> _Source excerpt_
[start]

Plaintiffs have failed to meet their burden to demonstrate that their proposed classes are clearly ascertainable. Class certification is properly denied on this independent basis.

D. Rule 23(a) Requirements

Plaintiffs' failure to provide adequately defined and ascertainable classes obviates the Court's need to engage in the Rule 23(a) four-part analysis. That said, Plaintiffs have additionally failed to satisfy all of the four Rule 23(a) prerequisites. Specifically, the Court has serious concerns as to the commonality, typicality and adequacy of the class action mechanism under the circumstances present here.

[end]

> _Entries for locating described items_
[start]

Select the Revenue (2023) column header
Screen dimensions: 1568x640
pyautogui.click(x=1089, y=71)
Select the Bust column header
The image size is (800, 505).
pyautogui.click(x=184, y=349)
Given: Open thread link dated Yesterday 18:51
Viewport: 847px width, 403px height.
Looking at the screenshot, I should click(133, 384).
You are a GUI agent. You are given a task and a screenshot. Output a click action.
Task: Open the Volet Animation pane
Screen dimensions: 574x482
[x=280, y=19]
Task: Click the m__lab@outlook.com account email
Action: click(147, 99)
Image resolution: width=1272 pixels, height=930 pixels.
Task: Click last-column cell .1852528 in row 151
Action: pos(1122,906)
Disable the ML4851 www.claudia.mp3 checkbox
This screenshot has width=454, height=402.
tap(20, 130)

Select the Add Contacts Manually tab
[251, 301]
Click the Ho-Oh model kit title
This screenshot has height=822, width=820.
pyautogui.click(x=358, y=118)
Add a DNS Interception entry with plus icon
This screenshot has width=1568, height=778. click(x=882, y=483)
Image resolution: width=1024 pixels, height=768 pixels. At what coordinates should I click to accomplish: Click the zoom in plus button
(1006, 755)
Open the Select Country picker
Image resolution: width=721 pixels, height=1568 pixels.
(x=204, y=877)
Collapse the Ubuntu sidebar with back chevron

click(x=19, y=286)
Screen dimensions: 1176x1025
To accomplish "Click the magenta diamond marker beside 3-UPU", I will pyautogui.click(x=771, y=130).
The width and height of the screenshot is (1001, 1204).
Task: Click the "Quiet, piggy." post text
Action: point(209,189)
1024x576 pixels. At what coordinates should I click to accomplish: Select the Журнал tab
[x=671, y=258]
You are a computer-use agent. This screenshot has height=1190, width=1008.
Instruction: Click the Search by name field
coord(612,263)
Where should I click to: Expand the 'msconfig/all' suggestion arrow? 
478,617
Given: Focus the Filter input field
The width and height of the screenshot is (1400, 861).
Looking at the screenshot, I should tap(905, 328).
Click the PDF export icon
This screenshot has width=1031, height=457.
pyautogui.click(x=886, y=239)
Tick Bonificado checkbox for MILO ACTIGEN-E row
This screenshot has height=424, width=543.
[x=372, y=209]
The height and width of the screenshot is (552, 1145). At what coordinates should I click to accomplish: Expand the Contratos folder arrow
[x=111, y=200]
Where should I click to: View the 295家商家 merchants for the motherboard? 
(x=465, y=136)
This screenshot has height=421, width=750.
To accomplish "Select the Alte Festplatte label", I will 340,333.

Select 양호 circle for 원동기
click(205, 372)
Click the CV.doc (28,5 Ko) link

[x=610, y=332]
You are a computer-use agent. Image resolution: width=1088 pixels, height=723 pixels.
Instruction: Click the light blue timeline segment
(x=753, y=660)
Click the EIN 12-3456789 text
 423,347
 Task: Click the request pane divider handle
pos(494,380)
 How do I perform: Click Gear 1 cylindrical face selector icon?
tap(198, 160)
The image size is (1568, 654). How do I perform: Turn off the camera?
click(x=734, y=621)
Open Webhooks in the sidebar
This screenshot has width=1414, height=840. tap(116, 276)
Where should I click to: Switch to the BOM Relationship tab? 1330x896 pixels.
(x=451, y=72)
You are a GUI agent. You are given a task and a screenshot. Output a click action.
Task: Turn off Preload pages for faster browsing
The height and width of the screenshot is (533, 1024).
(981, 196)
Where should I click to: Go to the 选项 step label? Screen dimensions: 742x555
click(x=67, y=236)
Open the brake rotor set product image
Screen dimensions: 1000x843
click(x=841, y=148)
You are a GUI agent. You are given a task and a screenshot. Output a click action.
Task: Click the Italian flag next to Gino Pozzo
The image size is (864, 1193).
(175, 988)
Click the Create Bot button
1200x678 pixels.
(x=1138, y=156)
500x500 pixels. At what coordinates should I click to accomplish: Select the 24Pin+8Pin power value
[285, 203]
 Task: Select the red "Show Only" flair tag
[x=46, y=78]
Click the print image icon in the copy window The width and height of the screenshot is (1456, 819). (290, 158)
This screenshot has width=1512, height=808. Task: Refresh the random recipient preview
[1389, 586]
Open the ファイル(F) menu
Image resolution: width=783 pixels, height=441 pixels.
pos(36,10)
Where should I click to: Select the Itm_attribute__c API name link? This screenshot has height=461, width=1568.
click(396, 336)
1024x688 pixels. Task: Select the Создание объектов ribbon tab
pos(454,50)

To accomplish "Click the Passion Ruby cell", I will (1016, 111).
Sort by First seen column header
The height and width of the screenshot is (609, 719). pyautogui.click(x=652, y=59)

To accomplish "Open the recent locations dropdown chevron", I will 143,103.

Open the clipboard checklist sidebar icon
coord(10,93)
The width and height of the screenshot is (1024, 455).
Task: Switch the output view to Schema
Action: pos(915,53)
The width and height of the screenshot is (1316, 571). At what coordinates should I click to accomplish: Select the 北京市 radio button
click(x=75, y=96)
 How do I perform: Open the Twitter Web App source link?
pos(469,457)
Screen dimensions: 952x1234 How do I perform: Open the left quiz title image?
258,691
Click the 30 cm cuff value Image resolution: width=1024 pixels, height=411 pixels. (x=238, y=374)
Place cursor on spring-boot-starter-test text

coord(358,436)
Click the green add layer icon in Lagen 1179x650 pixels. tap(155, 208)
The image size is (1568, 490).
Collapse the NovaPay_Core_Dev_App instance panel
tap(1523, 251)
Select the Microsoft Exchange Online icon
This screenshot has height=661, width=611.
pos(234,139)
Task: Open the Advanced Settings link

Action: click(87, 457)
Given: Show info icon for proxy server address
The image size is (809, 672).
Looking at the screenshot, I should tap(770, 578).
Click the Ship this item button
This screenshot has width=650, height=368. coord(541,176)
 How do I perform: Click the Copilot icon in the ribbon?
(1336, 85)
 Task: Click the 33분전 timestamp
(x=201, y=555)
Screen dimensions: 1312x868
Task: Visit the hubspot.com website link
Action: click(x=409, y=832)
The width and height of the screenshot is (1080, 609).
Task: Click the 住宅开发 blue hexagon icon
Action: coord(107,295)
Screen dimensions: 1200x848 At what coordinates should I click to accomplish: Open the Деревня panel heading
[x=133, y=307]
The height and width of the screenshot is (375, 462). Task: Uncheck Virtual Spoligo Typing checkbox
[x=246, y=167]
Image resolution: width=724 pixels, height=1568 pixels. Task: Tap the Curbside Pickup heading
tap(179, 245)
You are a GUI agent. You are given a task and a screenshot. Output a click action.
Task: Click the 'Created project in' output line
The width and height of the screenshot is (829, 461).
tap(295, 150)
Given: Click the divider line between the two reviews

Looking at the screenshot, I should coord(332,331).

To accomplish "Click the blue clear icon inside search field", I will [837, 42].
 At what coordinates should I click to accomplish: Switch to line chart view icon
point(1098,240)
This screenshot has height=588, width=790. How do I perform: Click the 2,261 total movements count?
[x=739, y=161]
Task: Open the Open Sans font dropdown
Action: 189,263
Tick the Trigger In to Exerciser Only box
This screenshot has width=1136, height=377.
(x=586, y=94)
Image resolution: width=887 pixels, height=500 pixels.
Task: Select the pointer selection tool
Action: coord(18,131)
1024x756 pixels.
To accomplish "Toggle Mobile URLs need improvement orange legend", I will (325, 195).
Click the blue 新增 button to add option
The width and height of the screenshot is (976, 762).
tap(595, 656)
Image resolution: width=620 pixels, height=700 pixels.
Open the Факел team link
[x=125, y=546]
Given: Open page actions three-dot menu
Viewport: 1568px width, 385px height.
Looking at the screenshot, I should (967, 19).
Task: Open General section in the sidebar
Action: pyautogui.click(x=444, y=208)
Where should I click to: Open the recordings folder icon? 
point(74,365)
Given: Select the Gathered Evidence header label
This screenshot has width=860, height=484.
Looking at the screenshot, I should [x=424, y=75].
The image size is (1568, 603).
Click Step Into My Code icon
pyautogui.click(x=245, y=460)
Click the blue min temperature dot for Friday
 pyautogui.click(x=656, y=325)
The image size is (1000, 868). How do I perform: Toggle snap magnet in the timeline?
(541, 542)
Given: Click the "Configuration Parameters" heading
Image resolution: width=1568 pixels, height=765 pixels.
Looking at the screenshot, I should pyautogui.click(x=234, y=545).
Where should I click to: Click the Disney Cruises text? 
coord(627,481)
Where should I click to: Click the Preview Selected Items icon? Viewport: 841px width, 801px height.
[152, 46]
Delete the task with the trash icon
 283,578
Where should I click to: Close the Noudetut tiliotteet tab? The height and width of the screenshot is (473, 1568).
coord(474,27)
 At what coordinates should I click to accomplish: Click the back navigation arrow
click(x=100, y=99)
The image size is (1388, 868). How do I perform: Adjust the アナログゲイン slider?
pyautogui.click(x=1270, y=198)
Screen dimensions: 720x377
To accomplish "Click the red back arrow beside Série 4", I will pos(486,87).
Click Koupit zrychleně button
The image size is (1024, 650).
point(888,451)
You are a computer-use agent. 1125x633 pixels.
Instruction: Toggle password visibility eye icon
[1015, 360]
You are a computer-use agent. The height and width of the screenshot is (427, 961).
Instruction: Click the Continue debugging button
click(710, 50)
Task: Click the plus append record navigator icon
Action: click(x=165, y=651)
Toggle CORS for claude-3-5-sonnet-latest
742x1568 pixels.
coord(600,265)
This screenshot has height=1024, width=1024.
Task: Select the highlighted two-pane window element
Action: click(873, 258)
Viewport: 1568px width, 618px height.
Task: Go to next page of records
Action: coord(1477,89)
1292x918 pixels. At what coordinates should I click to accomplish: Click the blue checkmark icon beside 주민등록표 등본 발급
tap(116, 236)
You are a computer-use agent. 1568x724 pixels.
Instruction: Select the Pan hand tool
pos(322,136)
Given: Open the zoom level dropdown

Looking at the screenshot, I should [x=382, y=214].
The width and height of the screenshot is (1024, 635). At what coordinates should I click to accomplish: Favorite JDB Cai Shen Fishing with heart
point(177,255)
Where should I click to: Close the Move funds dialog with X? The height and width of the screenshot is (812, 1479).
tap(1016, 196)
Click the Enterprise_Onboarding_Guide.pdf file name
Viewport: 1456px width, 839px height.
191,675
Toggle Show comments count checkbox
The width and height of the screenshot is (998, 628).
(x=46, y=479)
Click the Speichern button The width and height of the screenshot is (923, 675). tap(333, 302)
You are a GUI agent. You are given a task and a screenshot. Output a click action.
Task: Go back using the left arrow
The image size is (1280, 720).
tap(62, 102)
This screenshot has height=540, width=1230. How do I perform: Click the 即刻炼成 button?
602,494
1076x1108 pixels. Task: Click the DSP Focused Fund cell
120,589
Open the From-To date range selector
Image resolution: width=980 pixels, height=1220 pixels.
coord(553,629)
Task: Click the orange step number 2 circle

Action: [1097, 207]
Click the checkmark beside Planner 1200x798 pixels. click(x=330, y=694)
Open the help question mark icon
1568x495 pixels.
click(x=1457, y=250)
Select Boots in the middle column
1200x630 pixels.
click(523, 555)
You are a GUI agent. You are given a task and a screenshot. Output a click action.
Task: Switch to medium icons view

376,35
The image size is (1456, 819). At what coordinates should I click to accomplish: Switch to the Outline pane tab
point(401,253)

[end]

> _Work to complete_
1 > In the class certification excerpt, which three matters does the Court have serious concerns about under Rule 23(a)?
2 > In the entries, retype the lines from the one containing "Where should I click to: Close the Move" up to and including the one containing "click(523, 555)".

> _The responses_
1 > Commonality, typicality, and adequacy of the class action mechanism.

2 >
Where should I click to: Close the Move funds dialog with X? The height and width of the screenshot is (812, 1479).
tap(1016, 196)
Click the Enterprise_Onboarding_Guide.pdf file name
Viewport: 1456px width, 839px height.
191,675
Toggle Show comments count checkbox
The width and height of the screenshot is (998, 628).
(x=46, y=479)
Click the Speichern button The width and height of the screenshot is (923, 675). tap(333, 302)
You are a GUI agent. You are given a task and a screenshot. Output a click action.
Task: Go back using the left arrow
The image size is (1280, 720).
tap(62, 102)
This screenshot has height=540, width=1230. How do I perform: Click the 即刻炼成 button?
602,494
1076x1108 pixels. Task: Click the DSP Focused Fund cell
120,589
Open the From-To date range selector
Image resolution: width=980 pixels, height=1220 pixels.
coord(553,629)
Task: Click the orange step number 2 circle

Action: [1097, 207]
Click the checkmark beside Planner 1200x798 pixels. click(x=330, y=694)
Open the help question mark icon
1568x495 pixels.
click(x=1457, y=250)
Select Boots in the middle column
1200x630 pixels.
click(523, 555)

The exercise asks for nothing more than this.